§ REQUIREMENT
Starting with the line that holds "Screen dimensions: 1024x671", repeat each line through the last one below, exactly. Pictures stay out.

§ MATERIALS PROVIDED
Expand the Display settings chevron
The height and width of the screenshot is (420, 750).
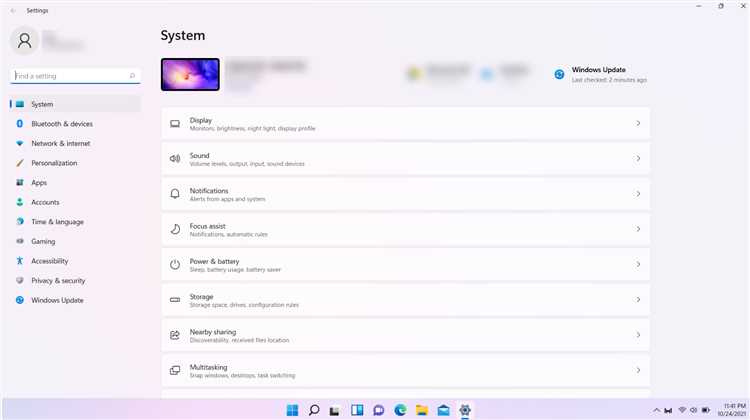(x=638, y=123)

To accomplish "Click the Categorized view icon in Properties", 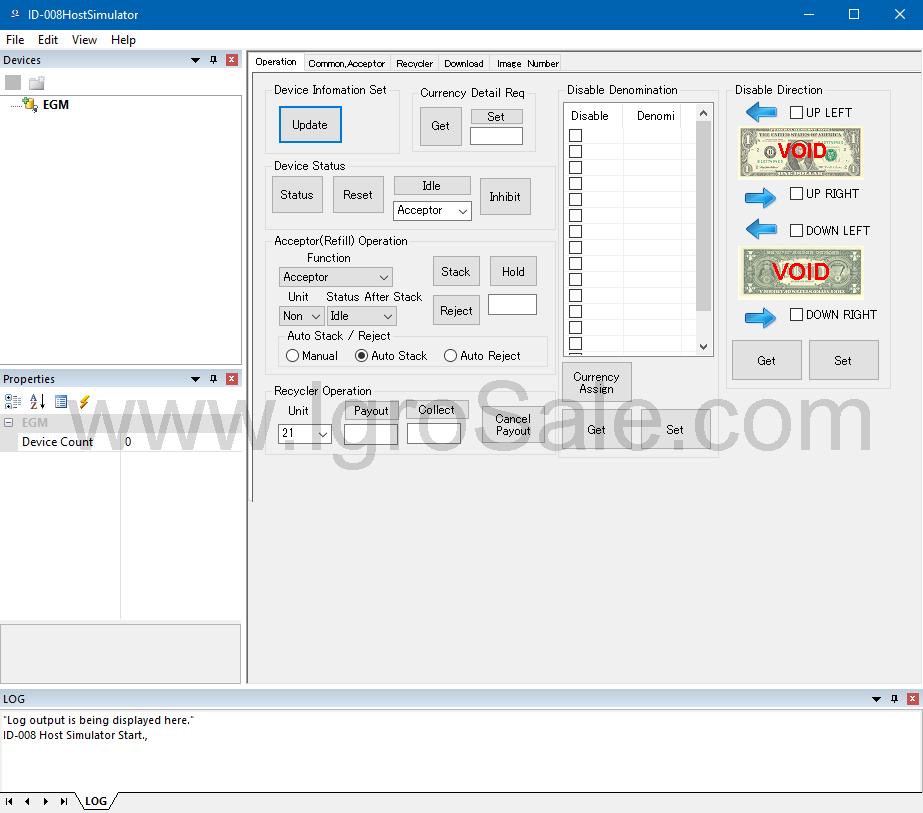I will click(13, 402).
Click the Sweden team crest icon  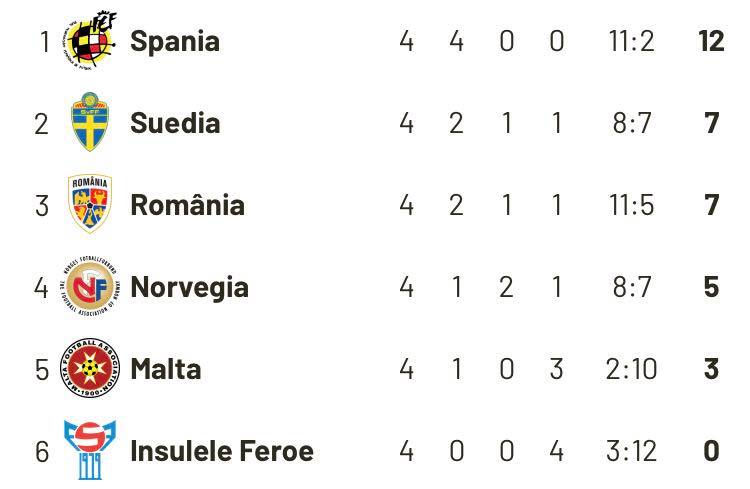pyautogui.click(x=90, y=123)
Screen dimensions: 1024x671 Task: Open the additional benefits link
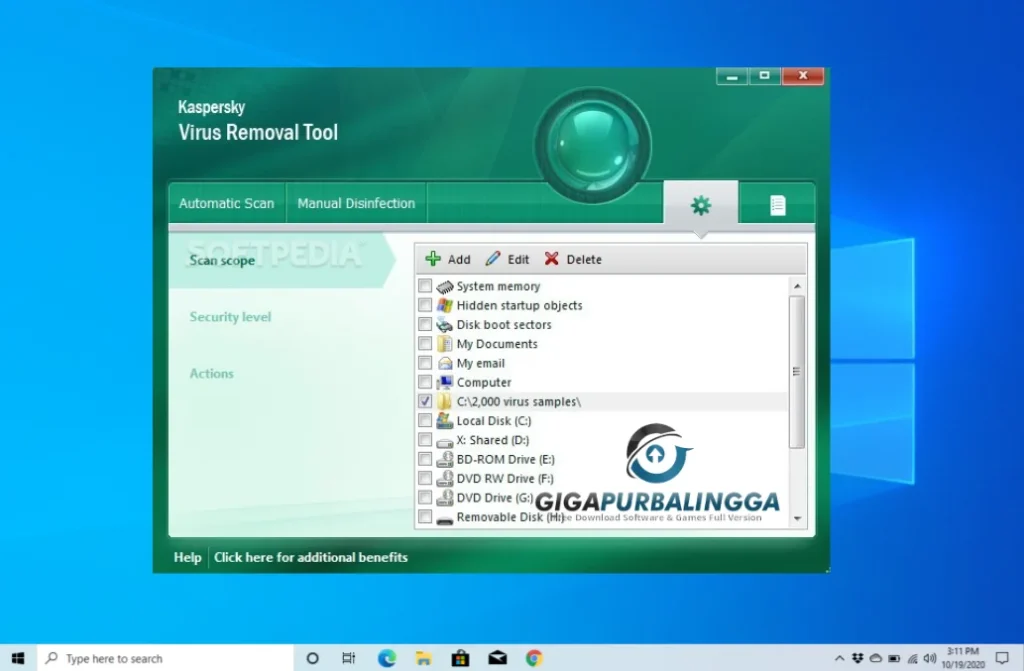[x=310, y=557]
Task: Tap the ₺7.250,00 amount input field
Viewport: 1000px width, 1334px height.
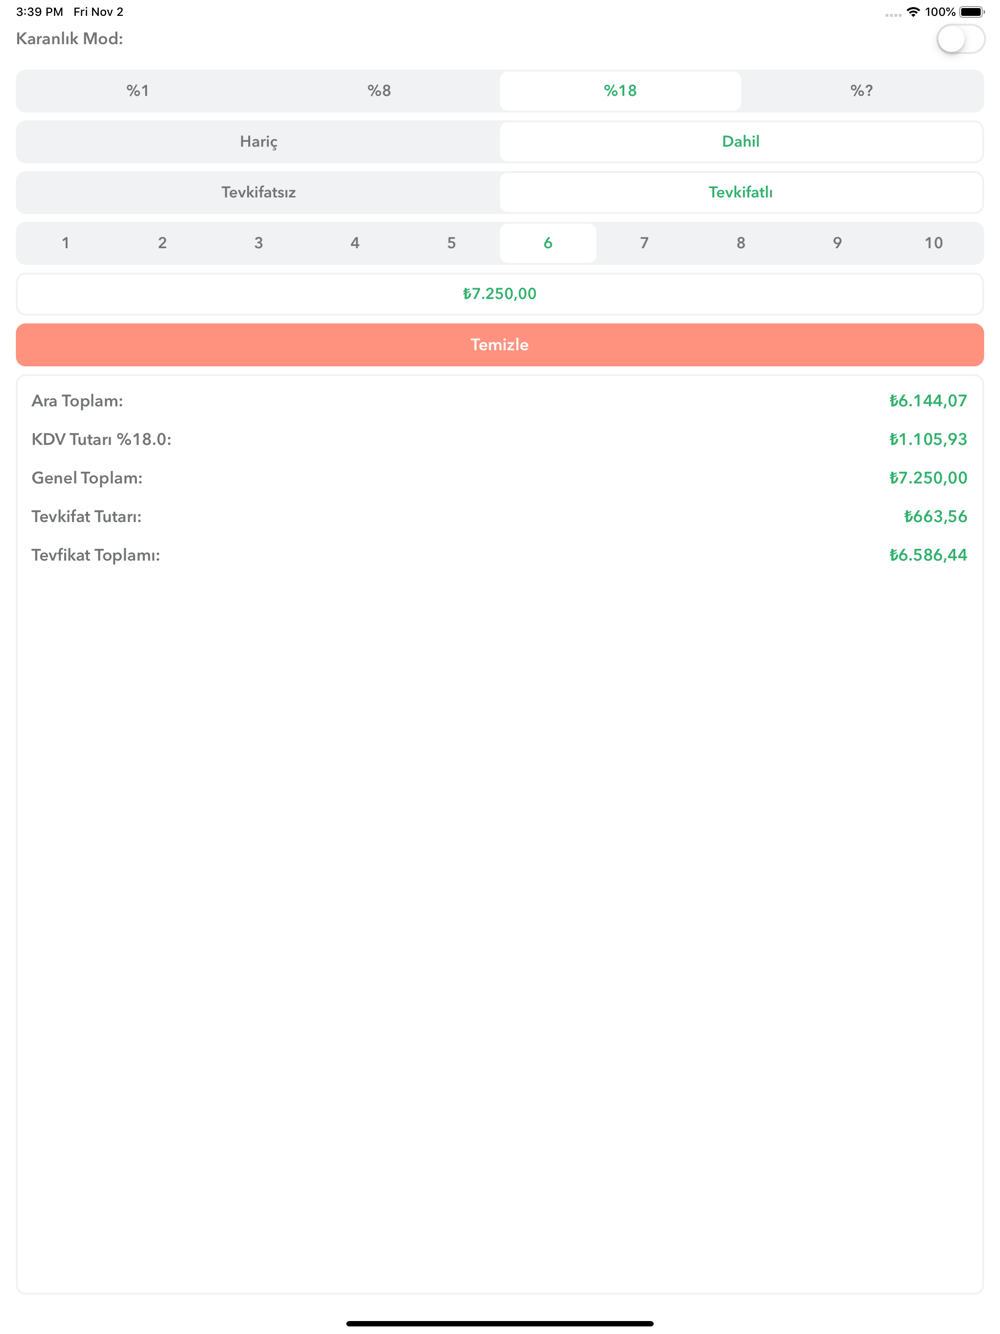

§ REPLY TO THE TASK
Screen dimensions: 1024x671 Task: Open the additional benefits link
[x=310, y=557]
Task: Tap the ₺7.250,00 amount input field
Viewport: 1000px width, 1334px height.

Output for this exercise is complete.